Experimental study of the effect of filled bed type on the performance of a cross-flow cooling tower with the approach of using nanofluids

Abstract

This study aimed to experimentally investigate the effects of filled beds on the performance of a cross-flow cooling tower (CFCT) with the approach of using nanofluids. Multi-walled carbon nanotubes (MWCNTs) and titanium dioxide (TiO2) nanofluids and 6 kinds of filled beds in two classes of splashes and films were used. To select the best bed using TiO2/water and MWCNTs/water nanofluids with a concentration of 0.05 wt%, the effect of these beds on the thermal performance of CFCT was evaluated, and the results were compared with each other and with pure water. The effects of nanofluid type and flow ratio (L/G) on CFCT performance factors, including cooling range, effectiveness, Merkel number, and evaporation rate, were investigated. The nanofluids were prepared by the two-step method and gum arabic was used as a surfactant to improve their stability.

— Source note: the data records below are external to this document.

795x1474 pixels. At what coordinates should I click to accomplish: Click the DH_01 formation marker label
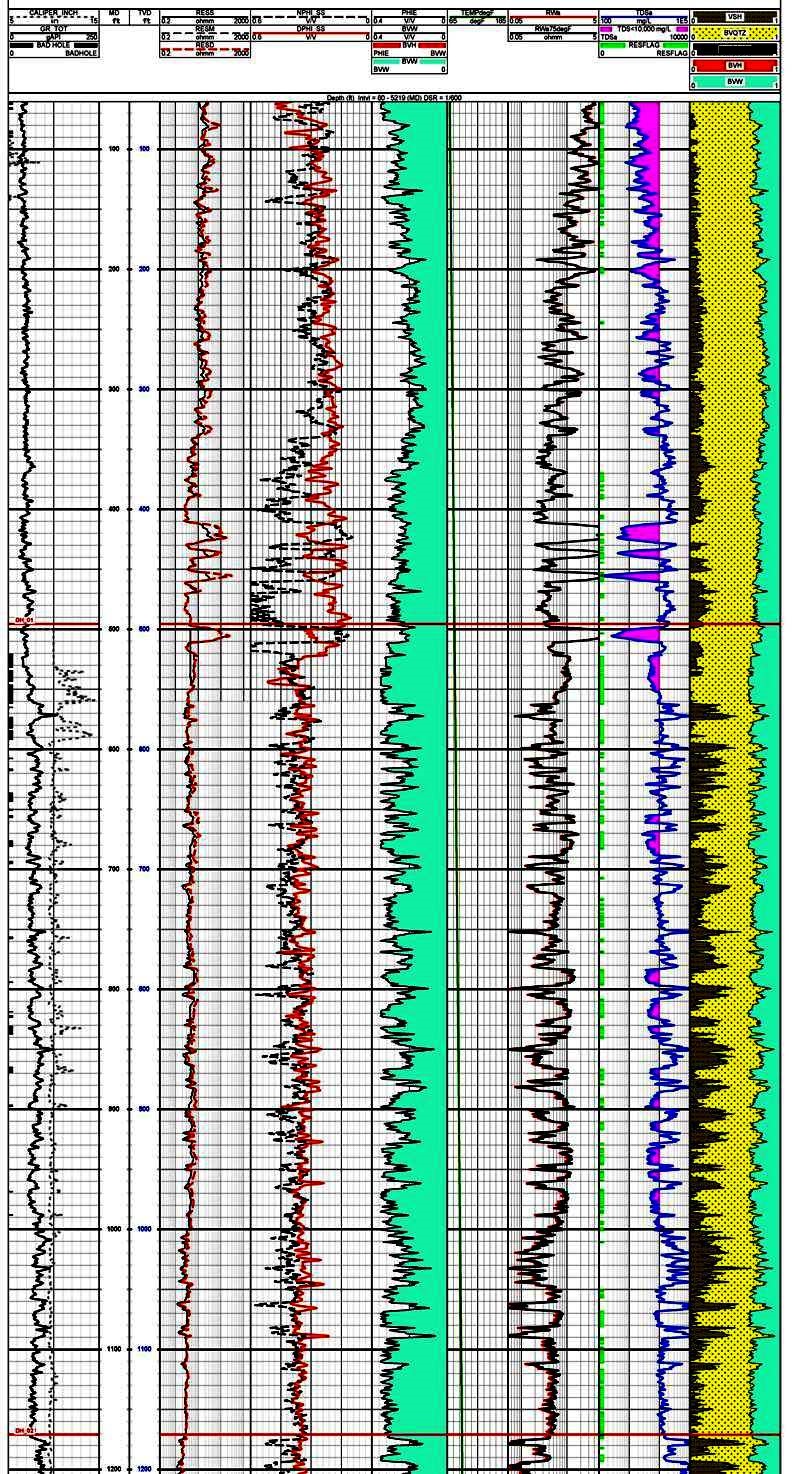pos(24,621)
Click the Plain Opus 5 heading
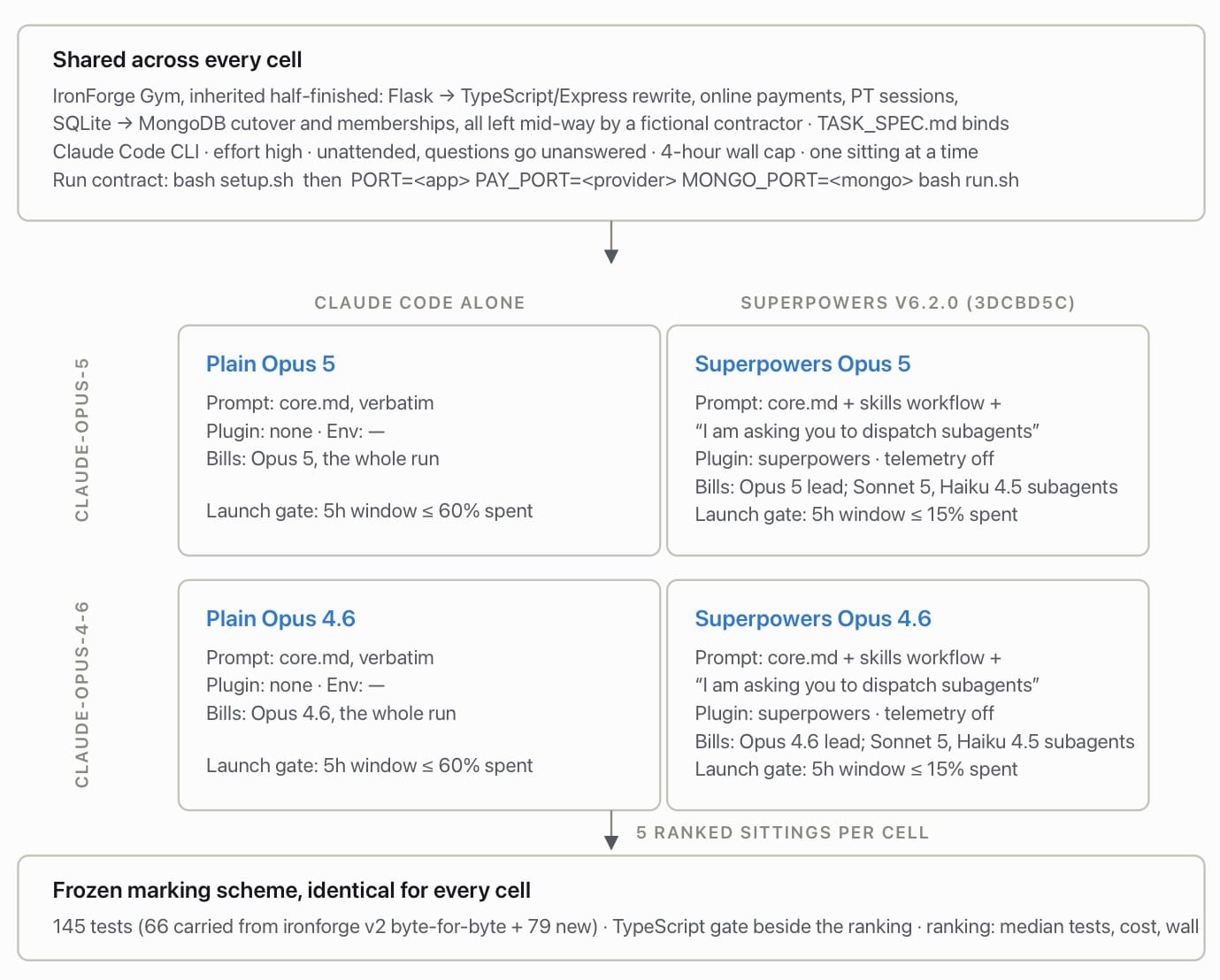The width and height of the screenshot is (1220, 980). tap(270, 364)
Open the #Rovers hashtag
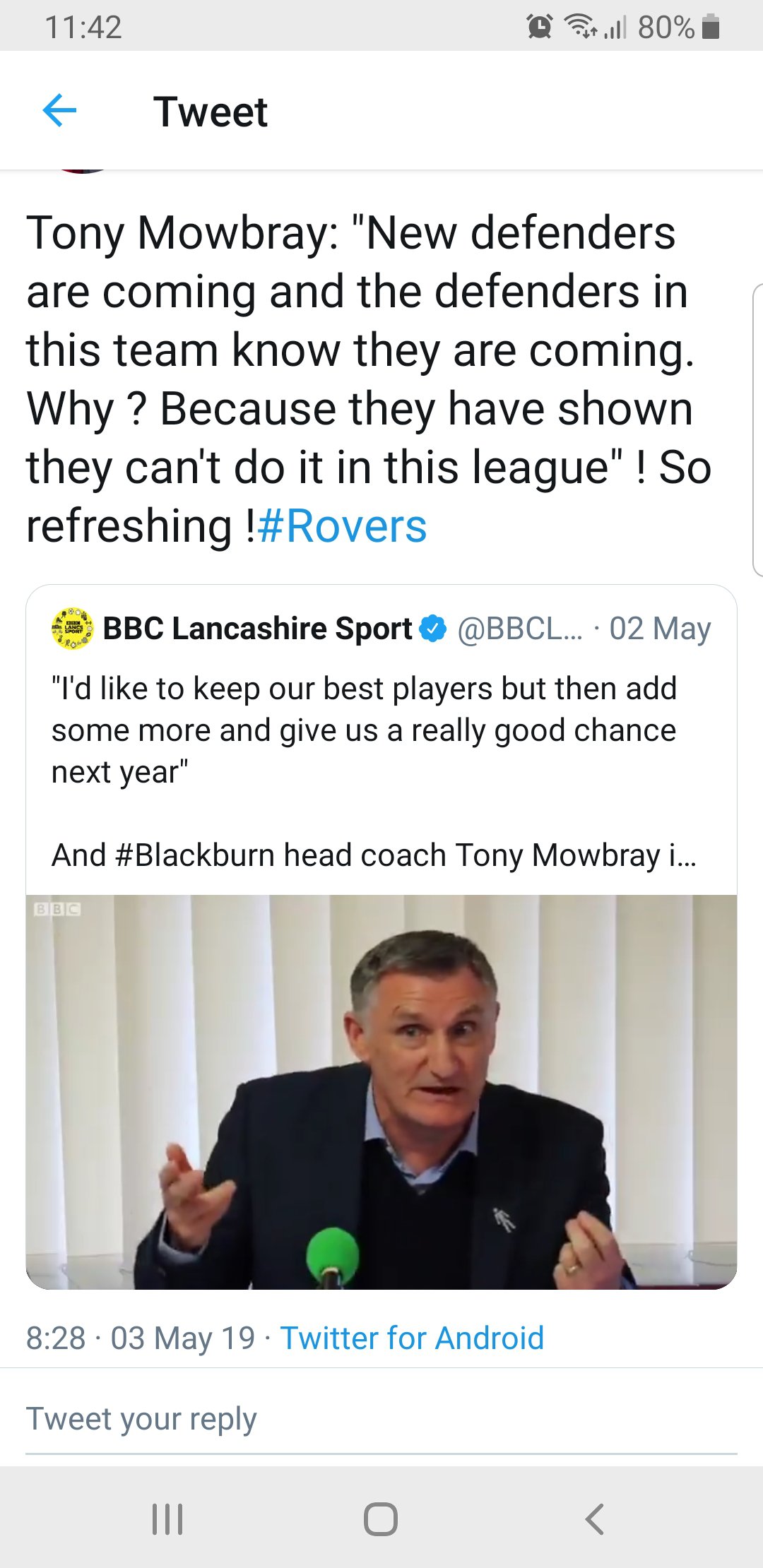This screenshot has height=1568, width=763. 343,526

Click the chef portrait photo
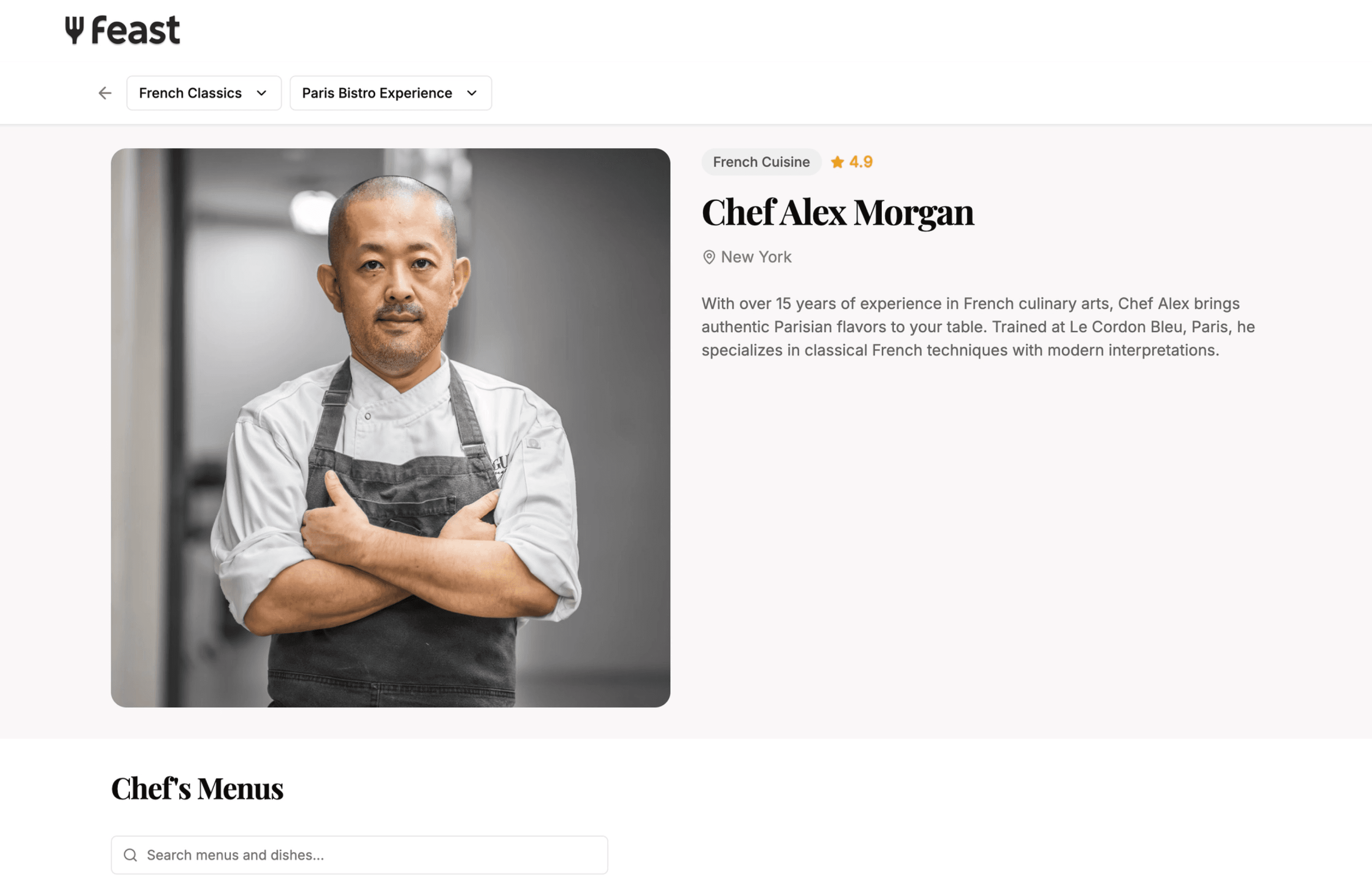390,428
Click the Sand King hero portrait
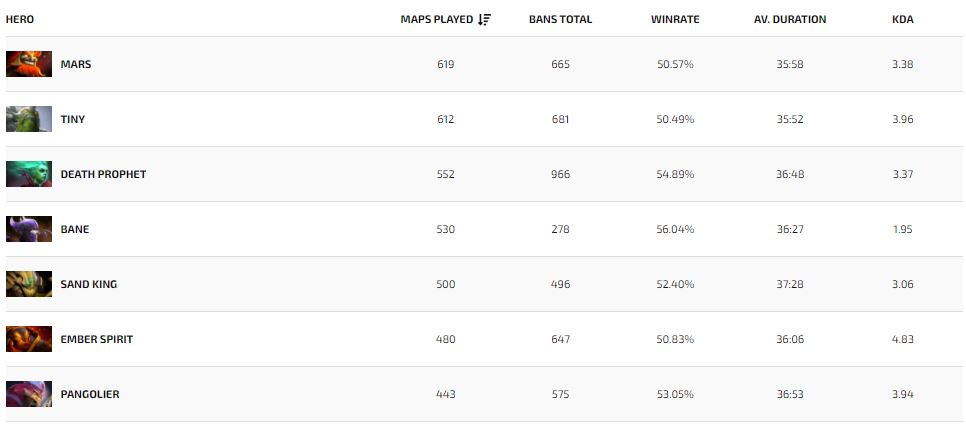966x425 pixels. click(29, 284)
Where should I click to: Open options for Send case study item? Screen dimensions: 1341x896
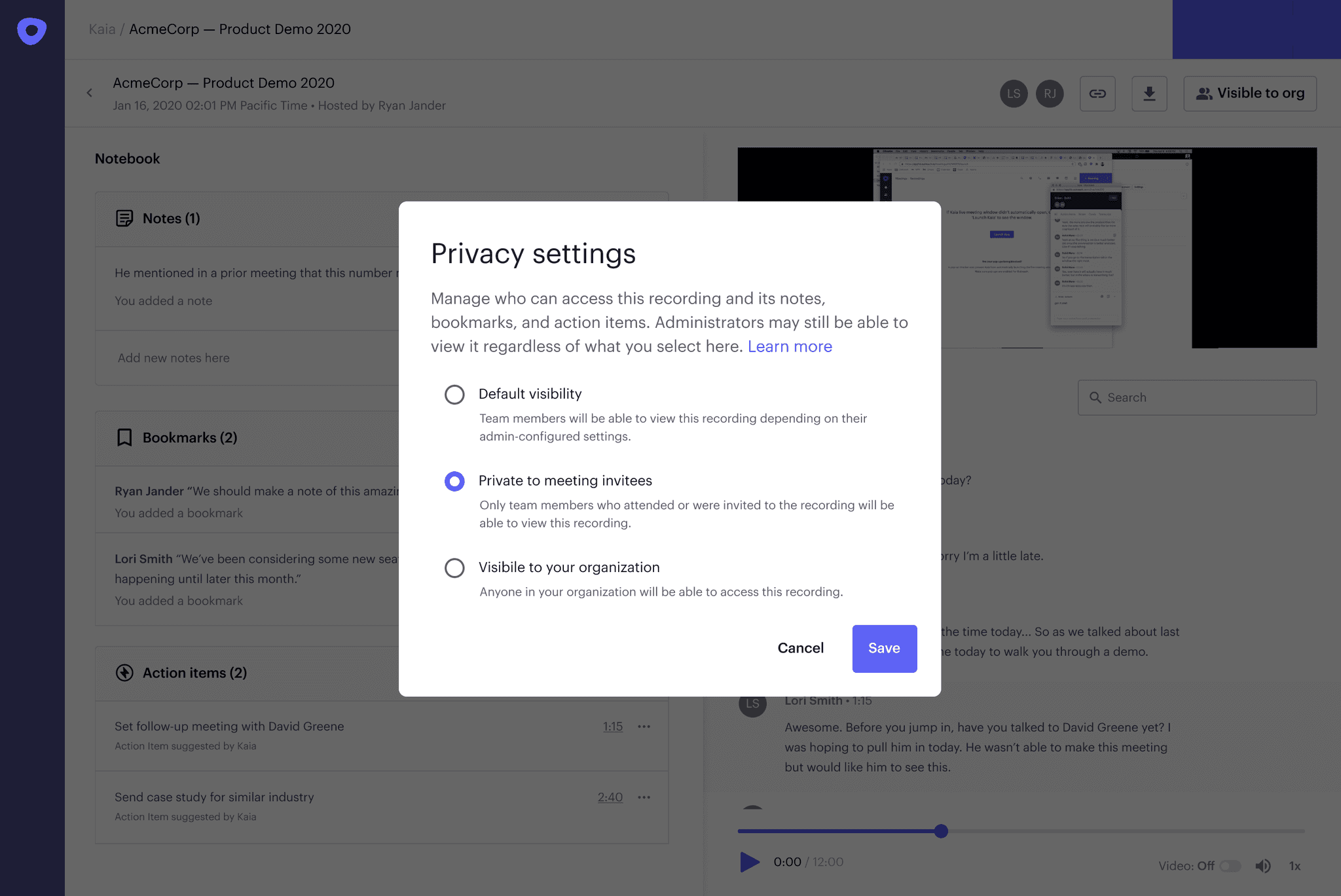click(x=644, y=797)
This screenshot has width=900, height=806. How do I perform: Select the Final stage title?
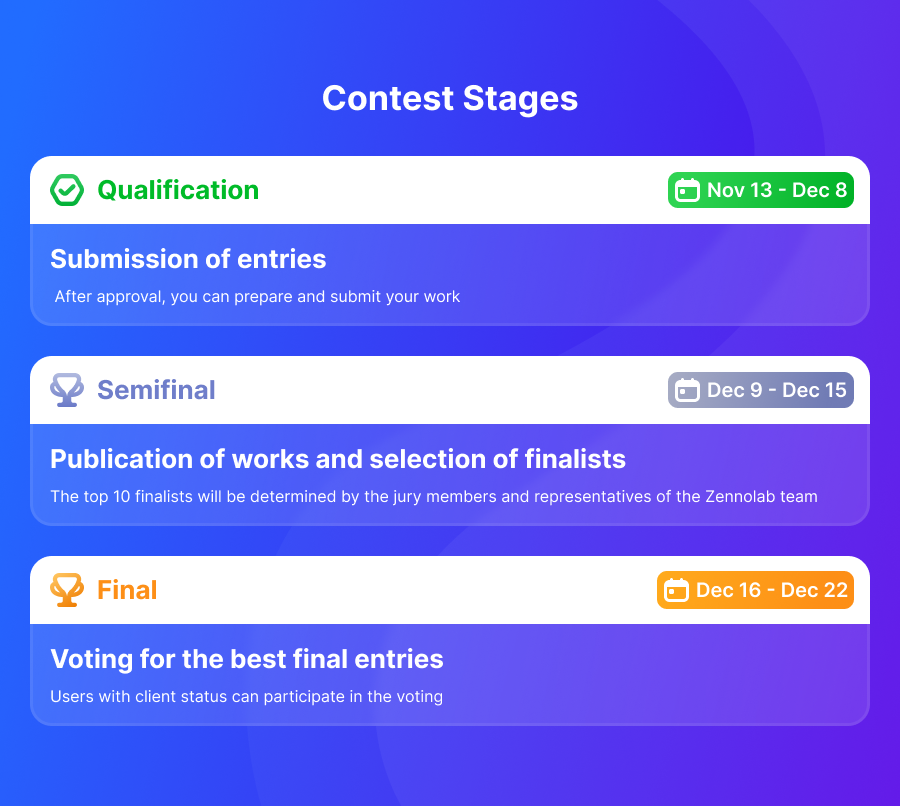tap(127, 590)
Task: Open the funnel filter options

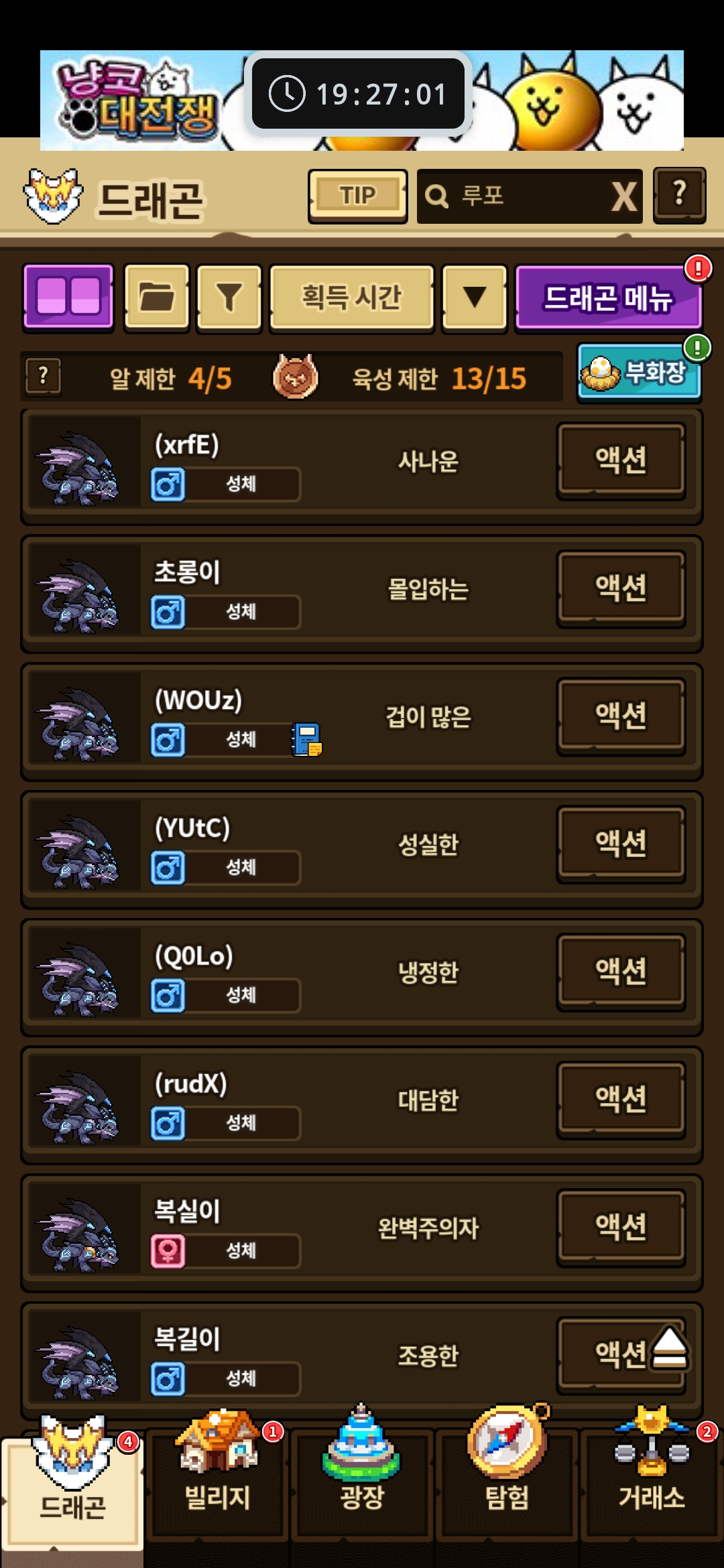Action: pos(229,297)
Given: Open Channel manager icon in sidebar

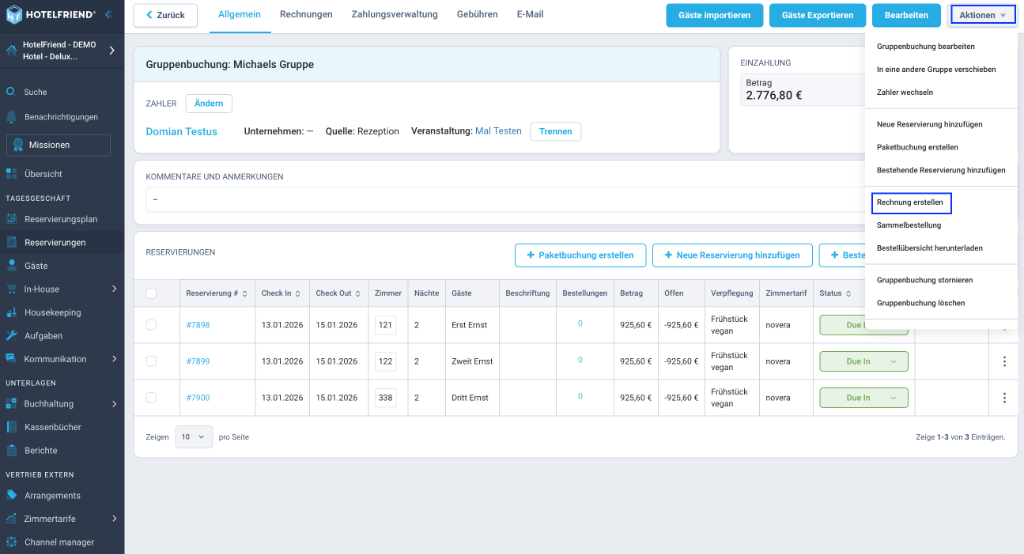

The results showed that, using nanofluids instead of water as the operating fluid generally improves the thermal performance of CFCT. It was found that the appropriate bed for water and nanofluid was bed 5 and bed 3, respectively. As well as, the use of a suitable filled bed at low flow ratio had a much greater effect on improving the performance of the tower. For example, at the same concentration of MWCNTs/water nanofluid using bed 3, the increase in tower effectiveness compared to pure water was about 28% at L/G=0.4, while it was only 7% at L/G=2. In addition, the parameters of cooling range, effectiveness, and Merkel number were increased by 28%, 85%, and 131%, respectively, when bed 3 was used compared to the bedless condition, indicating the importance of a suitable bed when using nanofluids.